Wilson, once the singer of the Gap Band, now an old-school talisman for Snoop Dogg, Pharrell Wilson, Kanye West and Bruno Mars, makes decent R&B records and remains a total treat as a live act; in both cases, he reminds you of his past as an important link between the epic, chanting funk of the 70s and the clipped, efficacious, electronic funk of the 80s.
His most hardheaded comeback record of recent years, Charlie, Last Name Wilson, produced in 2005 by R. Kelly, put him forward as a smooth player — a cliche that at this point would seem too sad and lonely for someone like Wilson. His new album, “Forever Charlie,” stays aboveboard.

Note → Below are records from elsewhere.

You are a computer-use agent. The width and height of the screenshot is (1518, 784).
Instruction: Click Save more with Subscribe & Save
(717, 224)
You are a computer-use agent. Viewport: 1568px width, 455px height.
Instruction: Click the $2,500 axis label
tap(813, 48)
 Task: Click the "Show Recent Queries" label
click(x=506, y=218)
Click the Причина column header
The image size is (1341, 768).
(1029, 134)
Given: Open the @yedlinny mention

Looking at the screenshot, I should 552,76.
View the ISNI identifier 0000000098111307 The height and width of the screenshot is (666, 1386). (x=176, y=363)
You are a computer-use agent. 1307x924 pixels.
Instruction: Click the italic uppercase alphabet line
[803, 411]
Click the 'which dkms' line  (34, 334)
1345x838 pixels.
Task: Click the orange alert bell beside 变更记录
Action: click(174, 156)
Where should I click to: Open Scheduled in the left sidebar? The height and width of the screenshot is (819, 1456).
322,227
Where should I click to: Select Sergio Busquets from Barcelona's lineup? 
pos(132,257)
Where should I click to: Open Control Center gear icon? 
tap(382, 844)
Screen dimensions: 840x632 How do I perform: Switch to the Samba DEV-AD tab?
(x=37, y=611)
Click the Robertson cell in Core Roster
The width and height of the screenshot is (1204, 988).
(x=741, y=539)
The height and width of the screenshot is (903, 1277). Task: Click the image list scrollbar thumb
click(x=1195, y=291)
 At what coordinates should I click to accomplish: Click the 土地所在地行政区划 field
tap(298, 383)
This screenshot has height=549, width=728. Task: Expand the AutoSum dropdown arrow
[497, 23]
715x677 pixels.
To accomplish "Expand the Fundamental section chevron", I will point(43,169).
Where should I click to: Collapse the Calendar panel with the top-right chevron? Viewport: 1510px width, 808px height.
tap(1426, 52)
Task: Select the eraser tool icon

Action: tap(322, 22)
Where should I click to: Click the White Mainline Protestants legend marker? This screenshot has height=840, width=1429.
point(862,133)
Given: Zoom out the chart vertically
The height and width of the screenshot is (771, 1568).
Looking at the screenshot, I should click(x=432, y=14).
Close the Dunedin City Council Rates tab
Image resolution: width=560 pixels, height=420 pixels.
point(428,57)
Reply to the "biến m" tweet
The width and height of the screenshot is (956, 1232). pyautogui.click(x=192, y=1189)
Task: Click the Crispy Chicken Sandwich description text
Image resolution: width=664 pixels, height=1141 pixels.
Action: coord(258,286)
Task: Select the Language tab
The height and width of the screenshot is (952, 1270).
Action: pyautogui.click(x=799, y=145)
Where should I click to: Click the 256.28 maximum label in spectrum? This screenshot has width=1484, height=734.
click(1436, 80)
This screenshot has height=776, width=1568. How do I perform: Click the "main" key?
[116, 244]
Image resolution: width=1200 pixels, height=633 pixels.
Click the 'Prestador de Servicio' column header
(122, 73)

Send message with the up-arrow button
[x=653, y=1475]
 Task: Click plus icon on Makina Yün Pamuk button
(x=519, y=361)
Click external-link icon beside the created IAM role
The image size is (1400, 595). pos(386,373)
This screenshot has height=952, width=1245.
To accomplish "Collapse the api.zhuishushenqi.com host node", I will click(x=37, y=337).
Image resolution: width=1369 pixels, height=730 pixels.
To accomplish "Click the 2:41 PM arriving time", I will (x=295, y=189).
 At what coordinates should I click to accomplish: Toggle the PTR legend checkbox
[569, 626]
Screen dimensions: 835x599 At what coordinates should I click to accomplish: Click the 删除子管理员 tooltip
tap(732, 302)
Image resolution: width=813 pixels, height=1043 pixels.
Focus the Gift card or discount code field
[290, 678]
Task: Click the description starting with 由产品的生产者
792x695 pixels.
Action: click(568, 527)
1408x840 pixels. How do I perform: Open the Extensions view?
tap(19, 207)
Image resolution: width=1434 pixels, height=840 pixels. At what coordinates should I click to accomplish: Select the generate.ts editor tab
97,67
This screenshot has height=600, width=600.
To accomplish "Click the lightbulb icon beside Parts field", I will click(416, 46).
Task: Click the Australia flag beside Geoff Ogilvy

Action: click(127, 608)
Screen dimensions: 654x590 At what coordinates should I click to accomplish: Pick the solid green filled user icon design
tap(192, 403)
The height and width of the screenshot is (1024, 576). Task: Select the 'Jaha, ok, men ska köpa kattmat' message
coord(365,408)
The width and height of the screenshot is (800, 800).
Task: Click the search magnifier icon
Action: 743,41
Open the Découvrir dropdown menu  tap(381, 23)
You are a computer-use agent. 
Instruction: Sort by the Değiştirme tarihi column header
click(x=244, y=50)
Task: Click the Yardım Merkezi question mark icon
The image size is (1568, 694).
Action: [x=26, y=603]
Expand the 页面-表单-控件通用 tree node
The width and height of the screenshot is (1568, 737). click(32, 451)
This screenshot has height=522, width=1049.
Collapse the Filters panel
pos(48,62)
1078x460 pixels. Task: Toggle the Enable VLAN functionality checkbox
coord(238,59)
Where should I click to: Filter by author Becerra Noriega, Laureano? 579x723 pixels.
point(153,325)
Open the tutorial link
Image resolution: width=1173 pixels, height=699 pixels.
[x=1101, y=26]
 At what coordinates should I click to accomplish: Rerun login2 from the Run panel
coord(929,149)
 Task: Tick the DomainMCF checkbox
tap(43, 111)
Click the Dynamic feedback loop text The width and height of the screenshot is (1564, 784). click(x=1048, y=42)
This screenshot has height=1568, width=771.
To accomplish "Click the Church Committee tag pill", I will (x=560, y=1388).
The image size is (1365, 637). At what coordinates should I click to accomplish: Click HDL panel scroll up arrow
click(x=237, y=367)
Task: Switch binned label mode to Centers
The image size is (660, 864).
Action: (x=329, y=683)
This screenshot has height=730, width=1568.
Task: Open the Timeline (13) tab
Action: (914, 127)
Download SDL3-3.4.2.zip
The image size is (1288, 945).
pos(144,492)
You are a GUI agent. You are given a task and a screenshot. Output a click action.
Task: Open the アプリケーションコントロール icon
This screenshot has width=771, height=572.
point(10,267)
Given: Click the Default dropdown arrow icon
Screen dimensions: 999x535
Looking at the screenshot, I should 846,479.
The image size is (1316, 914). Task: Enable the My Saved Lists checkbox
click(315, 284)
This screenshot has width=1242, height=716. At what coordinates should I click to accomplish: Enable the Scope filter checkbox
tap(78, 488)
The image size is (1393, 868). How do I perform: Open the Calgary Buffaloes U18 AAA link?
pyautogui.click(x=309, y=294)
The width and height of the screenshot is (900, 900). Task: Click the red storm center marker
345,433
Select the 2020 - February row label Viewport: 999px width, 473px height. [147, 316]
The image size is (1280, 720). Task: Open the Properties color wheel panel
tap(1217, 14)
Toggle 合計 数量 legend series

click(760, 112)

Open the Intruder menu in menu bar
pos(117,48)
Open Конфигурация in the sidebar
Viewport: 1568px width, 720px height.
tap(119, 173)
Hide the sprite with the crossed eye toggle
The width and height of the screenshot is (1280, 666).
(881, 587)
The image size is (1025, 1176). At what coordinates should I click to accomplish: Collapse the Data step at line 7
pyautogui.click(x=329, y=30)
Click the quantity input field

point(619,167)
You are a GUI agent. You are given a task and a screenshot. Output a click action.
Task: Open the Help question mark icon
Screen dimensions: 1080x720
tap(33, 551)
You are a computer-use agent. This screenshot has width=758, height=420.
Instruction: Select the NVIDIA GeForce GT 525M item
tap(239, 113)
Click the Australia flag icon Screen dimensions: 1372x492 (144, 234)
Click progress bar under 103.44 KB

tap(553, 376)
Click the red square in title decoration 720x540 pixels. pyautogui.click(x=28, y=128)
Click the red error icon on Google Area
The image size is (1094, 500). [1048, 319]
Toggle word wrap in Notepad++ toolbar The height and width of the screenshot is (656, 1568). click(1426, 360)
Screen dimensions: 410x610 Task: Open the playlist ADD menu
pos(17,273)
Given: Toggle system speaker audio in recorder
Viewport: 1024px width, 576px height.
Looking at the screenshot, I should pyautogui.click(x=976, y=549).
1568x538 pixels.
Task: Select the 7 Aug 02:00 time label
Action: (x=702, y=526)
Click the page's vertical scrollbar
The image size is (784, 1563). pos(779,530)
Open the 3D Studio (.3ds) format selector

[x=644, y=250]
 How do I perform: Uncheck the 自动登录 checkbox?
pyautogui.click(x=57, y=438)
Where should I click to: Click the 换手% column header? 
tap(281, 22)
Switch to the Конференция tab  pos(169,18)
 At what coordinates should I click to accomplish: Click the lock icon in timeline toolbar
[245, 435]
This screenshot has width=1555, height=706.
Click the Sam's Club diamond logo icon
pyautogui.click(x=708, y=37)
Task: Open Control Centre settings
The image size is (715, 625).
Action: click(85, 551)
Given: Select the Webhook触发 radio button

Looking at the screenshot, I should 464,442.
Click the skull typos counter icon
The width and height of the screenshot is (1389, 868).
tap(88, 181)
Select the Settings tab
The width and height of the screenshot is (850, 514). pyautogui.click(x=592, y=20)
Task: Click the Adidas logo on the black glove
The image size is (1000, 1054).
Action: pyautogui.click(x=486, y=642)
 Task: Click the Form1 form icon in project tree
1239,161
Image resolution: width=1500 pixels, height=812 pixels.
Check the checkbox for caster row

He’s going to praise you. He’ll assure you that he loves your good-night kisses. He’ll compliment your birthday dress — without innuendo — and sing “It’s your party, you can dance all you like.” He’s going to compare you to a priceless masterpiece, a glass of lemonade and, best of all, “that good potato salad.”
In sound, Forever Charlie plays lightly with nostalgia, befitting someone who suggests the indefinite past. The standout songs tend to be produced by the Cartoons, who go in more heavily for updating old-school details — Gap Band grooves, vocoders, 1950s-ballad triplets — and Jimmy Jam and Terry Lewis, who take hard right turns like putting sequencers and keyboard sounds on Things You Do to make you think of the Miami Vice soundtrack. You don’t necessarily see that coming. Here’s what you do see coming: A cameo by Snoop Dogg (on Infectious) and an easy-tempo reggae tune with Shaggy (Unforgettable). It doesn’t matter; they don’t hurt anything.
Above all, Wilson keeps it light. What a relief! A great singer who knows it’s not all about him.